WORK INSTRUCTION
Find the line below that contains "Click 编辑 for goods.html row". Transcribe it and every line after it exactly, adding nothing.

Items from a data source
^^^^^^^^^^^^^^^^
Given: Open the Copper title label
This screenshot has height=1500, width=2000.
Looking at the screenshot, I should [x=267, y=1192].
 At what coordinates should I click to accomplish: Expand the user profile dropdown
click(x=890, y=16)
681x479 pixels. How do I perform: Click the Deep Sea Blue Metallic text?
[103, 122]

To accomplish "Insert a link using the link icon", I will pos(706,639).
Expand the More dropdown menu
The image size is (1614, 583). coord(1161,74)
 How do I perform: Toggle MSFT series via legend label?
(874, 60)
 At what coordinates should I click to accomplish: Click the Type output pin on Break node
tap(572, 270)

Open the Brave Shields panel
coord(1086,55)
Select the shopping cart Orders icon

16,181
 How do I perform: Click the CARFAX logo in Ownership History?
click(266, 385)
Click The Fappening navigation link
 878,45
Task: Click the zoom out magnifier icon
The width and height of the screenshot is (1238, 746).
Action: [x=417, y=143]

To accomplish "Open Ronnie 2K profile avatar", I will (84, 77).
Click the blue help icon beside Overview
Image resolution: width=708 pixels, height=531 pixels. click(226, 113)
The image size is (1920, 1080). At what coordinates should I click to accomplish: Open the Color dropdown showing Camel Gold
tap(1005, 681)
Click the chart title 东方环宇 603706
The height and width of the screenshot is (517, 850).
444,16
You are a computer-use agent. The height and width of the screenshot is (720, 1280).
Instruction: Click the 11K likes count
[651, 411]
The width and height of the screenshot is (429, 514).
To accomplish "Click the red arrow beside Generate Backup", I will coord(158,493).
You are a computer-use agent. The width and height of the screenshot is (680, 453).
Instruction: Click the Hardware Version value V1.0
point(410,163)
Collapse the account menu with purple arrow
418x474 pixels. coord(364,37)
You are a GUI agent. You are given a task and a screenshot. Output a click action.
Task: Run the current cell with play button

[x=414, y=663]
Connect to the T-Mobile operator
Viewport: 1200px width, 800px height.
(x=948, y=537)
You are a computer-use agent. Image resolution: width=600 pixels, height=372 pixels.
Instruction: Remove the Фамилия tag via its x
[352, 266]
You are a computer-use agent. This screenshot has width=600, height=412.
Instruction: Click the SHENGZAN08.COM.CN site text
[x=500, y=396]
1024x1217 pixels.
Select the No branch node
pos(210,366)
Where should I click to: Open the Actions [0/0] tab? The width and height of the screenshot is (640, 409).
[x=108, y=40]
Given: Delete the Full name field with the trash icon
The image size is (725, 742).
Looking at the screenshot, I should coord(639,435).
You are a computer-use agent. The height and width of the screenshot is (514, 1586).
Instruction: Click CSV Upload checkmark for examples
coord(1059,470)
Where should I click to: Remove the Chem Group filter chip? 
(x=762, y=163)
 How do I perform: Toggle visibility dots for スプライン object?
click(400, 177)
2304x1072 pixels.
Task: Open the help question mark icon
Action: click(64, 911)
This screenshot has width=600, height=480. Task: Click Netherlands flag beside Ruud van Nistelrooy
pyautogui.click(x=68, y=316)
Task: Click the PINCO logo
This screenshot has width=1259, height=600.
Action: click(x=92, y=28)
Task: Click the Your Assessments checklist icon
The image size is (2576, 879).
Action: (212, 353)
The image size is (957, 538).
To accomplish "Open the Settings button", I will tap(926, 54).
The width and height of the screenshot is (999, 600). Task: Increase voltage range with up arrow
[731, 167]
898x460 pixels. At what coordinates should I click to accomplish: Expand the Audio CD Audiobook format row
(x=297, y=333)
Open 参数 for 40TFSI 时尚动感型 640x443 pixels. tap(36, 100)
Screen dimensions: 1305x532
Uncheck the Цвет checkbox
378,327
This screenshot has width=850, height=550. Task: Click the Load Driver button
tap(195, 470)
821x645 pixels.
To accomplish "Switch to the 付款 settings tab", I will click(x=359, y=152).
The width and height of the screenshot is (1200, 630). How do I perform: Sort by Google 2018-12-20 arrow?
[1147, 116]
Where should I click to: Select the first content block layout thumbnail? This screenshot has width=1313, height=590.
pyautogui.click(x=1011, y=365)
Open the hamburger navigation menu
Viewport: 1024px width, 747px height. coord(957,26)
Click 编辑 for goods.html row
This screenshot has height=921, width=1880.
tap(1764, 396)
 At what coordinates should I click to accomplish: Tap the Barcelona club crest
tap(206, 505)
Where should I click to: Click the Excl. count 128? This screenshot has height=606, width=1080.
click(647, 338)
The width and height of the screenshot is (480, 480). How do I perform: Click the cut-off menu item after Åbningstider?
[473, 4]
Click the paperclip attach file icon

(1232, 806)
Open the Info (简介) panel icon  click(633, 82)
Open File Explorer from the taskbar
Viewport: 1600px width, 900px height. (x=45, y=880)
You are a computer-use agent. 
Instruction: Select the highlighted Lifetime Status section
^^^^^^^^^^^^^^^^
TASK RESULT
Click 编辑 for goods.html row
This screenshot has height=921, width=1880.
tap(1764, 396)
 At what coordinates should I click to accomplish: Tap the Barcelona club crest
tap(206, 505)
Where should I click to: Click the Excl. count 128? This screenshot has height=606, width=1080.
click(647, 338)
The width and height of the screenshot is (480, 480). How do I perform: Click the cut-off menu item after Åbningstider?
[473, 4]
Click the paperclip attach file icon

(1232, 806)
Open the Info (简介) panel icon  click(633, 82)
Open File Explorer from the taskbar
Viewport: 1600px width, 900px height. (x=45, y=880)
You are a computer-use agent. 
Instruction: Select the highlighted Lifetime Status section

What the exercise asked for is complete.